::: Source information :::

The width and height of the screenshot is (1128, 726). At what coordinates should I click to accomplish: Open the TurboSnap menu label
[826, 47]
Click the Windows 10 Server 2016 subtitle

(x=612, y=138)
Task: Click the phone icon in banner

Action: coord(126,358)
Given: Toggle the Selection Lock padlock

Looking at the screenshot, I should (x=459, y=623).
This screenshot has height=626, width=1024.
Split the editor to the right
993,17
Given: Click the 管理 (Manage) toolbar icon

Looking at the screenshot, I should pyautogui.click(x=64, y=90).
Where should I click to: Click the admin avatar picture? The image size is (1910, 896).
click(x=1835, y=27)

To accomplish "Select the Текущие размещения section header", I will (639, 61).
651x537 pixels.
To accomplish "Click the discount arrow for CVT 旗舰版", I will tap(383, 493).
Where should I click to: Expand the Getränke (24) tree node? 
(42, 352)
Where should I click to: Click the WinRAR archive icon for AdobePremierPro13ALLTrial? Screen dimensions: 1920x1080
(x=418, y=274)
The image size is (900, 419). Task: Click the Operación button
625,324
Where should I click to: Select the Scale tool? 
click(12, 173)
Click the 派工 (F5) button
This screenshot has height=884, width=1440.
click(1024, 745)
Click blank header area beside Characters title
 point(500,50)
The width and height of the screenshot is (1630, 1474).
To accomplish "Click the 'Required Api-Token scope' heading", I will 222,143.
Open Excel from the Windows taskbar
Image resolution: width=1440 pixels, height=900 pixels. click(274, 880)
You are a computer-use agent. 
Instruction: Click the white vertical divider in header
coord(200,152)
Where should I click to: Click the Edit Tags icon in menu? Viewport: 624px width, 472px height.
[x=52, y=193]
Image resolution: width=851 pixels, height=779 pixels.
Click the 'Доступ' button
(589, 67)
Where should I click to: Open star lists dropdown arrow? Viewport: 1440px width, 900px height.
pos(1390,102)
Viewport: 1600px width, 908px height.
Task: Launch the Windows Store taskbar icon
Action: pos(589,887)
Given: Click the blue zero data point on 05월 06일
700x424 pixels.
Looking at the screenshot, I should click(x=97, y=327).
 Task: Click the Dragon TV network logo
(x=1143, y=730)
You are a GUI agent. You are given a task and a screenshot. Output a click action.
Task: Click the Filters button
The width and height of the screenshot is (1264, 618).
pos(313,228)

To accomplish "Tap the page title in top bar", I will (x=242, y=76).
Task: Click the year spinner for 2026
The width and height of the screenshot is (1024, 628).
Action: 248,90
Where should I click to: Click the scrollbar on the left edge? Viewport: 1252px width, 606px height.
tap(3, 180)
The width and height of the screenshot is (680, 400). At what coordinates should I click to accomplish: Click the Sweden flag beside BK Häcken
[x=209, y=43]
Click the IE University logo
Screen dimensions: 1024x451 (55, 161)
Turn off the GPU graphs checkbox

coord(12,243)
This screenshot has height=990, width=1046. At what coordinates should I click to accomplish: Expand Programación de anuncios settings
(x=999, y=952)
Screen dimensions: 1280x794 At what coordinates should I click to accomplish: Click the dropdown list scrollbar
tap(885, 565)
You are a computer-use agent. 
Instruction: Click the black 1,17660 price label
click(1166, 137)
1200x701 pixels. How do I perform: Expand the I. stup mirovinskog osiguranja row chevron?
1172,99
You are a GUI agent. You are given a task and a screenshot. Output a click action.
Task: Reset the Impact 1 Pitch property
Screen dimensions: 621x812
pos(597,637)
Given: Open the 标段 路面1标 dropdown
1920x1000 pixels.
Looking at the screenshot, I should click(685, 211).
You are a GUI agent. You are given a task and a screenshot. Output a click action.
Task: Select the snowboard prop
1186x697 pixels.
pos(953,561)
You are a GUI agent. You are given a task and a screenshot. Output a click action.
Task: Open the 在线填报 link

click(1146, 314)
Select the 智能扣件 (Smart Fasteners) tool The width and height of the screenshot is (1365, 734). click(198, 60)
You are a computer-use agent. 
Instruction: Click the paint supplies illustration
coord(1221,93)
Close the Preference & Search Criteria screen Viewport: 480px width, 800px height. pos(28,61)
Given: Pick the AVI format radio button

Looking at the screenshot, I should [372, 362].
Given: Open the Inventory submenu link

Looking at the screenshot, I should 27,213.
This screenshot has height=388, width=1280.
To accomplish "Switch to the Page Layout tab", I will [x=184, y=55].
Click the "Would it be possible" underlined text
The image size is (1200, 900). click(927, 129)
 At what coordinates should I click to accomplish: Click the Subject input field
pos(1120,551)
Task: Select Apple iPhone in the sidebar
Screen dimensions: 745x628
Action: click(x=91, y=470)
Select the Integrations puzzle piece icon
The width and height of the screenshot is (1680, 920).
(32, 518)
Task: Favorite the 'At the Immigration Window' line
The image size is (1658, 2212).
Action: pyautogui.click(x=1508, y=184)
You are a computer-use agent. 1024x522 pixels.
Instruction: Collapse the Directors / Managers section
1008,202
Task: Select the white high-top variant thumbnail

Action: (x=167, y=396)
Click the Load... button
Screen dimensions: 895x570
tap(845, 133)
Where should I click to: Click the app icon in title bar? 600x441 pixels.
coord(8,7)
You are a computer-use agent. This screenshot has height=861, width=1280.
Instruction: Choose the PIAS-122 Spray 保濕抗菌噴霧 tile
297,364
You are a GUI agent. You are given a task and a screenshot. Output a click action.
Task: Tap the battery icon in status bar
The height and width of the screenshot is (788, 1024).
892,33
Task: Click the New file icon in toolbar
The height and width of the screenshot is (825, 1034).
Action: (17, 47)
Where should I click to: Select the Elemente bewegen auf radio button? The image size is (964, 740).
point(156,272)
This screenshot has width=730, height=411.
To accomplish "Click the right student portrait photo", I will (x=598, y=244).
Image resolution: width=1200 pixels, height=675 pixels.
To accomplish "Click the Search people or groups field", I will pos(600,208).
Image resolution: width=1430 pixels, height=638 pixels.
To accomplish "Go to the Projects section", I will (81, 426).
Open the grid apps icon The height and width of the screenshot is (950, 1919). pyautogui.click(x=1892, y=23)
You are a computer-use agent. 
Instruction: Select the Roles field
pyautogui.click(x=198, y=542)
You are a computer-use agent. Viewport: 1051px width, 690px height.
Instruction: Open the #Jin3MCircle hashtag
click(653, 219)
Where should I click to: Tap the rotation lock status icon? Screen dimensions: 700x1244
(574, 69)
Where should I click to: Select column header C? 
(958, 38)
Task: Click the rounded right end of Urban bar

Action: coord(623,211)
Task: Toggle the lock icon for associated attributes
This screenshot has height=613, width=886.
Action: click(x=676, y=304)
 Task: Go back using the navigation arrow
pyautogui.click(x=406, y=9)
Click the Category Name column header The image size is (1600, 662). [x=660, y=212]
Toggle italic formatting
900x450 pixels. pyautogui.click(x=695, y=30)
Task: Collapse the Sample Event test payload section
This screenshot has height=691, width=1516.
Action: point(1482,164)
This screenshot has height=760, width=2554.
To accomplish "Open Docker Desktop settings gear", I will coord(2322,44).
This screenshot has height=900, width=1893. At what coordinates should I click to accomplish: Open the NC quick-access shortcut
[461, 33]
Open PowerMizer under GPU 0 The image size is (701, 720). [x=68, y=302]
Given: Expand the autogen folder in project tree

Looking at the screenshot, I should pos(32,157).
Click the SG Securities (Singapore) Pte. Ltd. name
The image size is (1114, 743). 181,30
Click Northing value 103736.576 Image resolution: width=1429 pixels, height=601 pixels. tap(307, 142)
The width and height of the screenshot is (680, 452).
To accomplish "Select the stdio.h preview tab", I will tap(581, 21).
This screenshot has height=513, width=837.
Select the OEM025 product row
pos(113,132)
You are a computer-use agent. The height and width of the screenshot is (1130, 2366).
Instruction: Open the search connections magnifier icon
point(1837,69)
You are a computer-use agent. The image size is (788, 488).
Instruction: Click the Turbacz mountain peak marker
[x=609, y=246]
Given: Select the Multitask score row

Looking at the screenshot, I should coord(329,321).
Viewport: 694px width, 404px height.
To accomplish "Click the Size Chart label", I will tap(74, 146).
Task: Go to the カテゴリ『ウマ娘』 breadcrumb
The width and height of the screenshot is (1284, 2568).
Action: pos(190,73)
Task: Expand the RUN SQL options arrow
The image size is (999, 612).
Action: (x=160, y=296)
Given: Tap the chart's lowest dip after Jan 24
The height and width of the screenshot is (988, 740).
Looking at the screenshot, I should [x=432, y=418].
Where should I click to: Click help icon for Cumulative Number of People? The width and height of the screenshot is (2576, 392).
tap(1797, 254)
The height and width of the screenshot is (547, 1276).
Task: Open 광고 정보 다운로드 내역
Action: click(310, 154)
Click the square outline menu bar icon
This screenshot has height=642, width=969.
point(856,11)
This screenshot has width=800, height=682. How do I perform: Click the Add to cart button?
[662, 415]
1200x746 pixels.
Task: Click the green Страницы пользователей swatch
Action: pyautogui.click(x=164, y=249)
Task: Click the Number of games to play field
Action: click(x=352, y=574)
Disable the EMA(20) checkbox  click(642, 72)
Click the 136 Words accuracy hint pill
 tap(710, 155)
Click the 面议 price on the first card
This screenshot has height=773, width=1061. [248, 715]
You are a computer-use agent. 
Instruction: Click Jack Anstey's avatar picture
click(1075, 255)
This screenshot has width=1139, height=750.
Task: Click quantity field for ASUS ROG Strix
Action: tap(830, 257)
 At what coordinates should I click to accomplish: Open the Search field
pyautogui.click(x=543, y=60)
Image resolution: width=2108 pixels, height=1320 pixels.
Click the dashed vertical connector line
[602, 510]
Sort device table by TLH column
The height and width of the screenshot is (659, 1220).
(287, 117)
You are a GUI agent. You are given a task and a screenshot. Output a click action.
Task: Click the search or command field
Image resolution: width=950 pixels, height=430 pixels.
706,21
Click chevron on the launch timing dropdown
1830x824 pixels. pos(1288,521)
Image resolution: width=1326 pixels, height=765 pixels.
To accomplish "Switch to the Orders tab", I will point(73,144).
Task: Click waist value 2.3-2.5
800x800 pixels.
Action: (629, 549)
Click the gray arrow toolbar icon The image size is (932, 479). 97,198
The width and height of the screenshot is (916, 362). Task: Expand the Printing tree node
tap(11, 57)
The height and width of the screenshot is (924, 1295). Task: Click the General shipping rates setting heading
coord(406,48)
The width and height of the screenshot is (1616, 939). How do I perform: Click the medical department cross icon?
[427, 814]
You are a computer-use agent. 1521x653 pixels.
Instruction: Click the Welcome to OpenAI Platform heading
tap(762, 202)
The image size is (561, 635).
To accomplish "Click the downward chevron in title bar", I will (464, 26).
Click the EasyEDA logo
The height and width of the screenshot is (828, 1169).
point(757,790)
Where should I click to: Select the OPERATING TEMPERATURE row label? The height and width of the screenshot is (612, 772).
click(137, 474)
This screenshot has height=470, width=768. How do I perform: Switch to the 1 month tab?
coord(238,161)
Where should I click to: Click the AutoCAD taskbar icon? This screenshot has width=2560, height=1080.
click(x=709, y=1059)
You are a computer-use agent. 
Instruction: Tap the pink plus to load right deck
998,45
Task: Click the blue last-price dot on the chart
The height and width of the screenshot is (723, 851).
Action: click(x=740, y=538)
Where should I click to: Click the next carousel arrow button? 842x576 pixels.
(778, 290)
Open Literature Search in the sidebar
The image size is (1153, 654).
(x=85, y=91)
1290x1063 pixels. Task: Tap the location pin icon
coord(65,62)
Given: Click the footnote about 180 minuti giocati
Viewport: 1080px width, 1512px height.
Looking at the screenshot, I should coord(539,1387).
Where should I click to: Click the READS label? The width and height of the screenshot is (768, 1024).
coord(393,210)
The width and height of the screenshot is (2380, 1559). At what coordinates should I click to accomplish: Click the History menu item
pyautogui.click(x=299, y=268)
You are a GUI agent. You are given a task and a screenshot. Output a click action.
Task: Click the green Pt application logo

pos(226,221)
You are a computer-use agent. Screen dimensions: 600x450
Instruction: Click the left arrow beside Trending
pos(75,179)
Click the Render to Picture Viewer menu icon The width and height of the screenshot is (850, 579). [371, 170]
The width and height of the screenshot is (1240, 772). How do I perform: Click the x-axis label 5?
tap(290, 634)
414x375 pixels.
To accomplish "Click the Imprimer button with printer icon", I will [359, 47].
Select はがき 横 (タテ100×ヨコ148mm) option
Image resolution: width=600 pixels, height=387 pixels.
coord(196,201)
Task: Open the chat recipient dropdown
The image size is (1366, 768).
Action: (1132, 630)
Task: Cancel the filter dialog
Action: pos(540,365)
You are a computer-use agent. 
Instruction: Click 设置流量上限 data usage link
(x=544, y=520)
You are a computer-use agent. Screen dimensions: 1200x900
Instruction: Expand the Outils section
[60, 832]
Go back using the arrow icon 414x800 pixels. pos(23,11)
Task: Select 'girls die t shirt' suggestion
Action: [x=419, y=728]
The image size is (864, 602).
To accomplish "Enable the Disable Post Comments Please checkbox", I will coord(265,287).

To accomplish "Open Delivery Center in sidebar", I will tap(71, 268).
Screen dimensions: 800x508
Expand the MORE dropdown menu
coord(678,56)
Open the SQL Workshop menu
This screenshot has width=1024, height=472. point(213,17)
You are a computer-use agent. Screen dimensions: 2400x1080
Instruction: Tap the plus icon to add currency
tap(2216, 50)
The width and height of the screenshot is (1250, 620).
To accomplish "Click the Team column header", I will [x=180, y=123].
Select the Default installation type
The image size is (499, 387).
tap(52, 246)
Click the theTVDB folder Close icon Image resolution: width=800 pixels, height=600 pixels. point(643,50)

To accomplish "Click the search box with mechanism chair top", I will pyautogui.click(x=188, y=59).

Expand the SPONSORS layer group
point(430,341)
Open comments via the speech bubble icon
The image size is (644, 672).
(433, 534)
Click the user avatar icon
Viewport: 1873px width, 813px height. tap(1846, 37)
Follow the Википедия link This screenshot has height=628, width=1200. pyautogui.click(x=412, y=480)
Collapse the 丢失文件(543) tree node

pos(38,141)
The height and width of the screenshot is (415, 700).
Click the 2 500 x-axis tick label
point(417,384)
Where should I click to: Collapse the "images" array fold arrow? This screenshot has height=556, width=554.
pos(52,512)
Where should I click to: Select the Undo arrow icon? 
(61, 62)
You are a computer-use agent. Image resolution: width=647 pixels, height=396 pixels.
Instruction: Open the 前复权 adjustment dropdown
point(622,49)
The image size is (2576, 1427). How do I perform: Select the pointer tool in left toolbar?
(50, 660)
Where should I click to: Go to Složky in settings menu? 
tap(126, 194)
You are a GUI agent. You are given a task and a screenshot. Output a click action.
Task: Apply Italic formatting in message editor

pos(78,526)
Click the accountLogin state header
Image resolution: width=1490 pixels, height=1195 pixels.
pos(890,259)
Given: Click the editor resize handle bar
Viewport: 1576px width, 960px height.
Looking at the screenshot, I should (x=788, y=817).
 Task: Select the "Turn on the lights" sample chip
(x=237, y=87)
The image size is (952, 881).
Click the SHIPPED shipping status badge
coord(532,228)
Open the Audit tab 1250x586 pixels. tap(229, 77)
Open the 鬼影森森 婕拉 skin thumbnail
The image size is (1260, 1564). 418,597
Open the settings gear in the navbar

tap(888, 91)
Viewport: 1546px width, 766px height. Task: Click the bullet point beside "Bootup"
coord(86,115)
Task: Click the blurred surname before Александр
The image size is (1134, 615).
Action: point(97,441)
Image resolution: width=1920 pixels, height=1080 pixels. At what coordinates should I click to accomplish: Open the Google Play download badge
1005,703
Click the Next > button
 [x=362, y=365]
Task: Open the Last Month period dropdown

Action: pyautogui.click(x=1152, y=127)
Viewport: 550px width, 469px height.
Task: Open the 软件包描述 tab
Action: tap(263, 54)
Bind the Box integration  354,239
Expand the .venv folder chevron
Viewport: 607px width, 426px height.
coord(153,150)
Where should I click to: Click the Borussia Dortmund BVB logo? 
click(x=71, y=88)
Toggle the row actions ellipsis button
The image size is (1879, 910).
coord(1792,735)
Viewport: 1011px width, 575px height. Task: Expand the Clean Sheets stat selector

:::

What you are asked to do →
With the first line being the one containing "Instruction: Click the left" and the last line the one containing "Click the Render", transcribe exactly the lines above that fall in that range.

Expected answer →
Instruction: Click the left arrow beside Trending
pos(75,179)
Click the Render to Picture Viewer menu icon The width and height of the screenshot is (850, 579). [371, 170]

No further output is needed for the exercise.